(SET TASK):
Put the material below into a numbered list with one line per item, skipping blank lines and leaving out the pictures.

(EXERCISE MATERIAL):
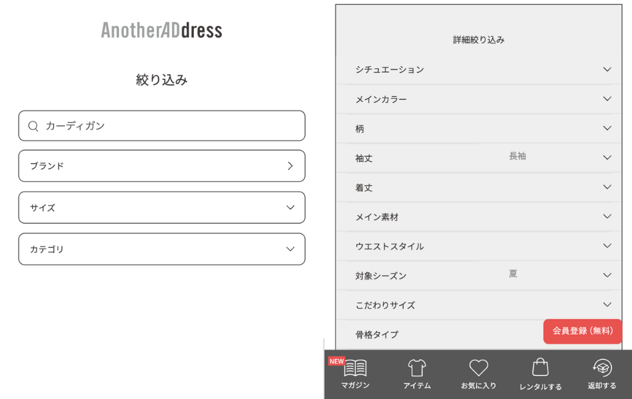This screenshot has height=399, width=632.
Task: Open the 柄 pattern filter
Action: (x=607, y=129)
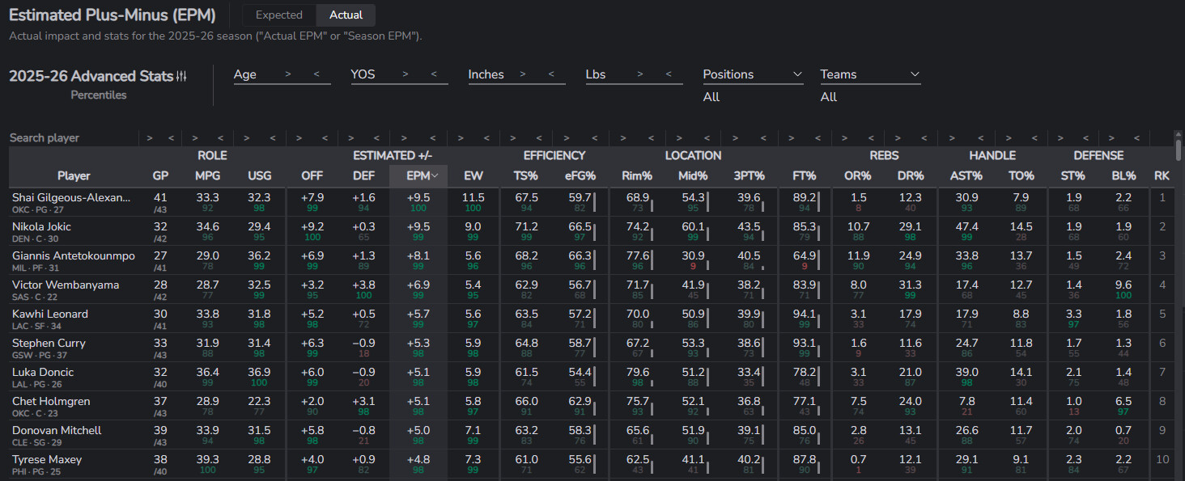
Task: Click the sort arrow on EPM header
Action: click(435, 175)
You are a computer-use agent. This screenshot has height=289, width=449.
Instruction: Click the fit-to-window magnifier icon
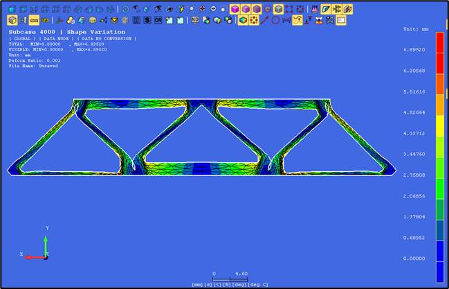[x=191, y=10]
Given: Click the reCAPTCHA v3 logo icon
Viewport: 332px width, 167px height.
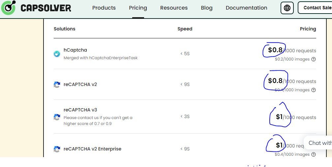Looking at the screenshot, I should click(x=57, y=117).
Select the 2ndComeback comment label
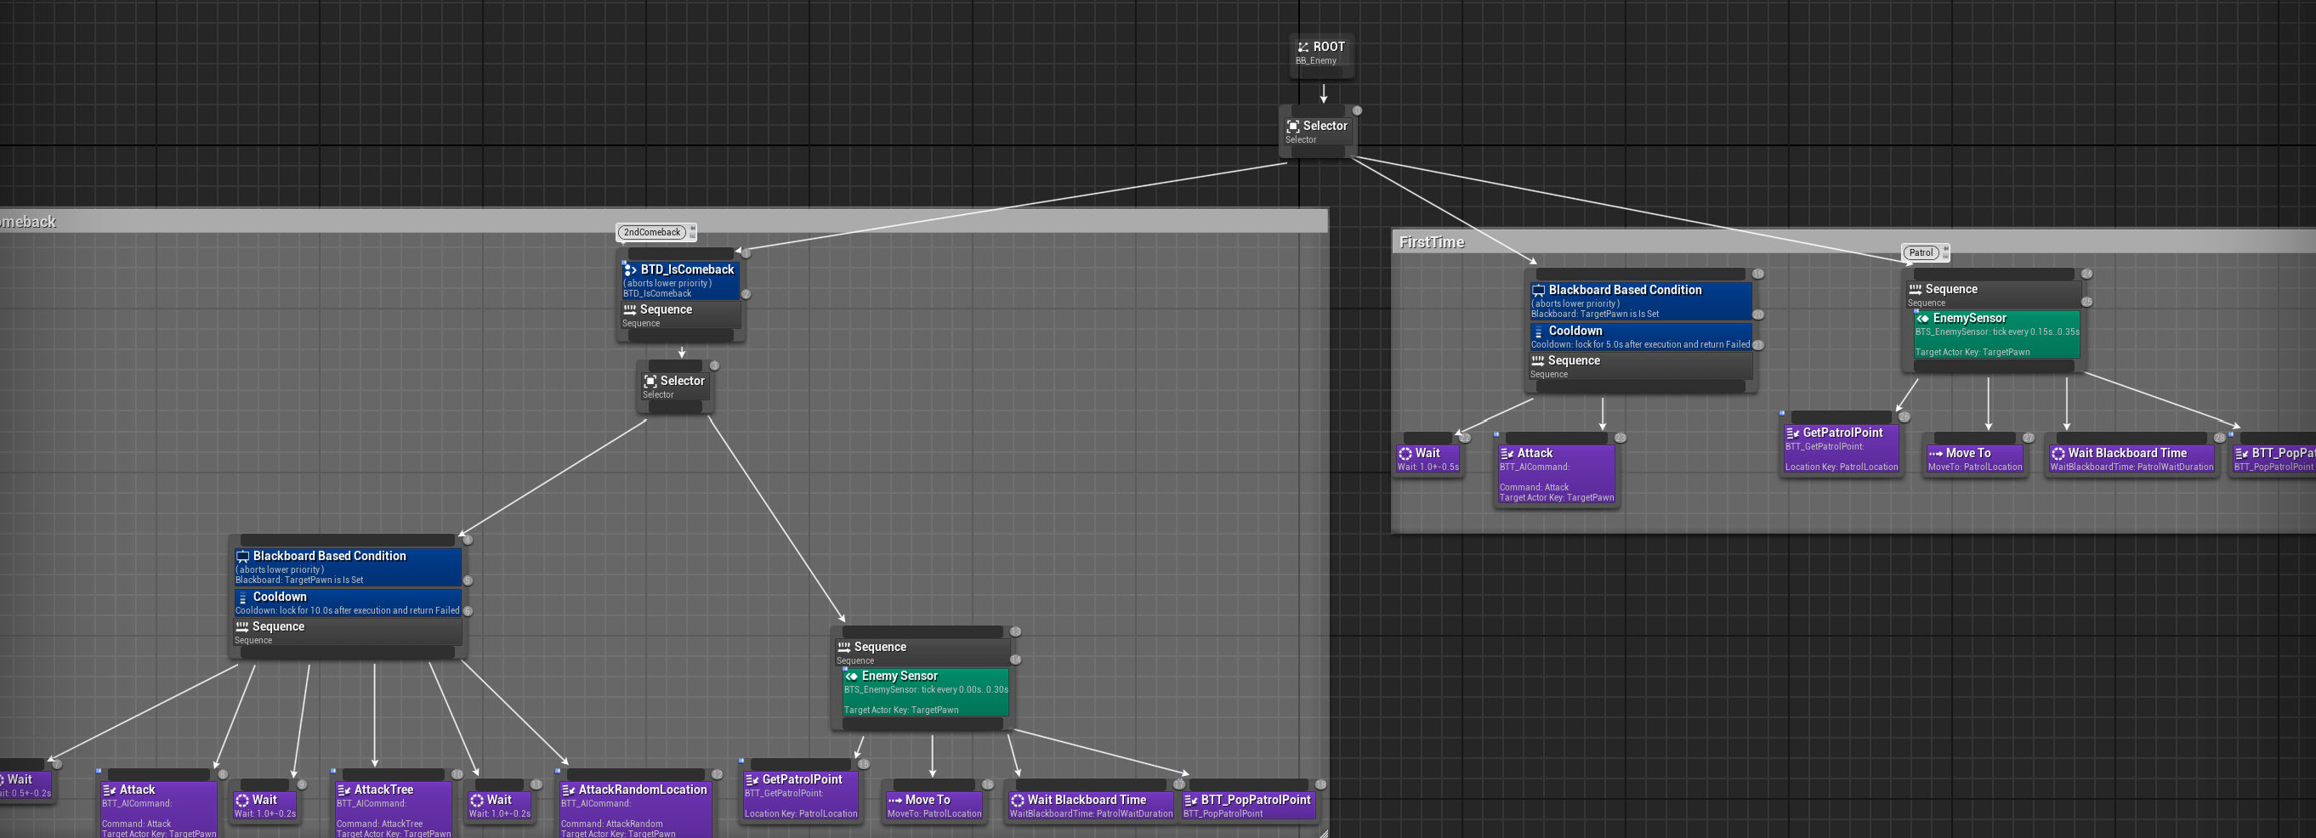This screenshot has height=838, width=2316. tap(653, 233)
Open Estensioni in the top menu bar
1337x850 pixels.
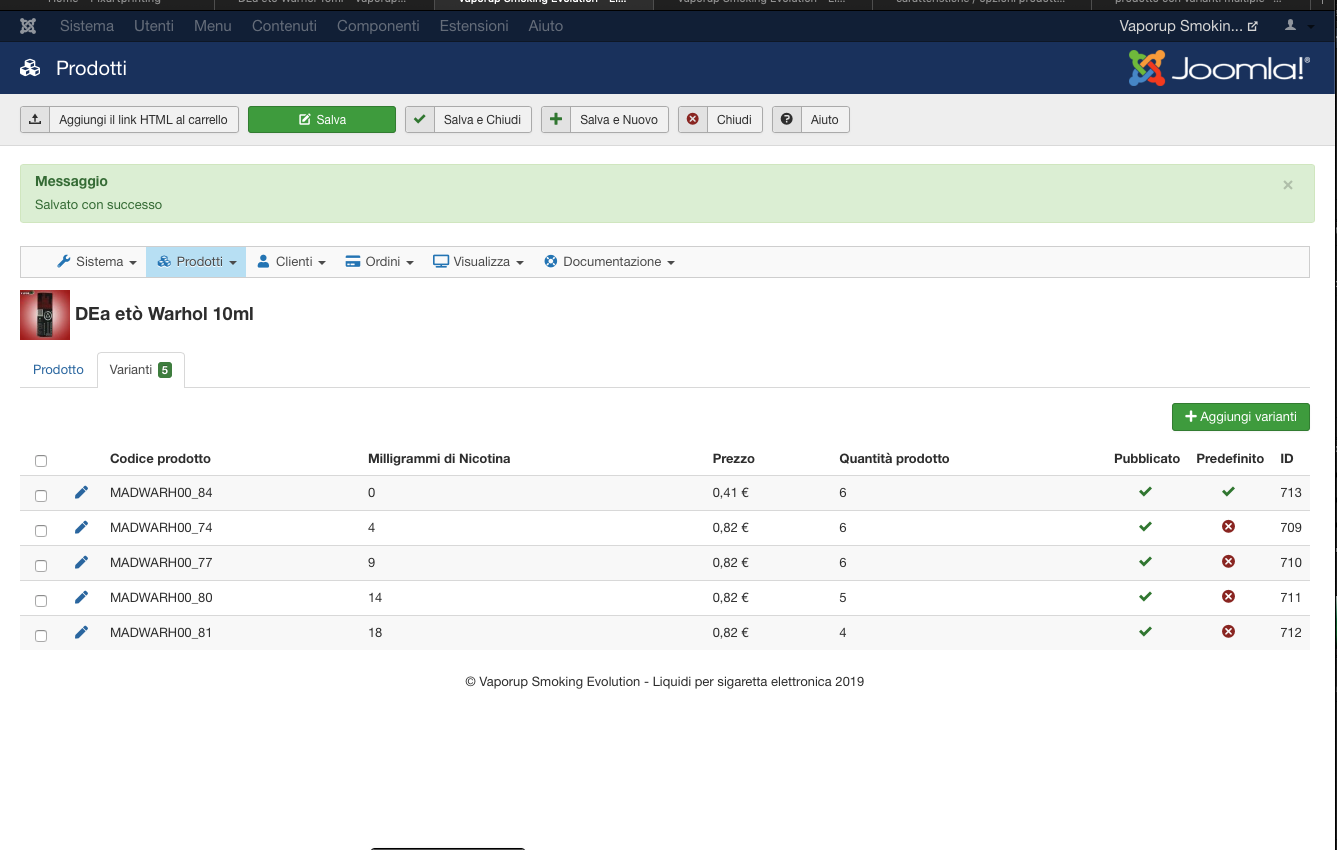point(473,26)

(RESULT OF THIS TASK):
1. This screenshot has height=399, width=632.
2. Task: Open the 柄 pattern filter
3. Action: (x=607, y=129)
4. Task: Click the sort arrow on EPM header
5. Action: click(435, 175)
6. You are a computer-use agent. This screenshot has height=289, width=449.
7. Instruction: Click the fit-to-window magnifier icon
8. [x=191, y=10]
9. Given: Click the reCAPTCHA v3 logo icon
10. Viewport: 332px width, 167px height.
11. Looking at the screenshot, I should click(x=57, y=117).
12. Select the 2ndComeback comment label
13. This screenshot has height=838, width=2316. tap(653, 233)
14. Open Estensioni in the top menu bar
15. 1337x850 pixels.
16. point(473,26)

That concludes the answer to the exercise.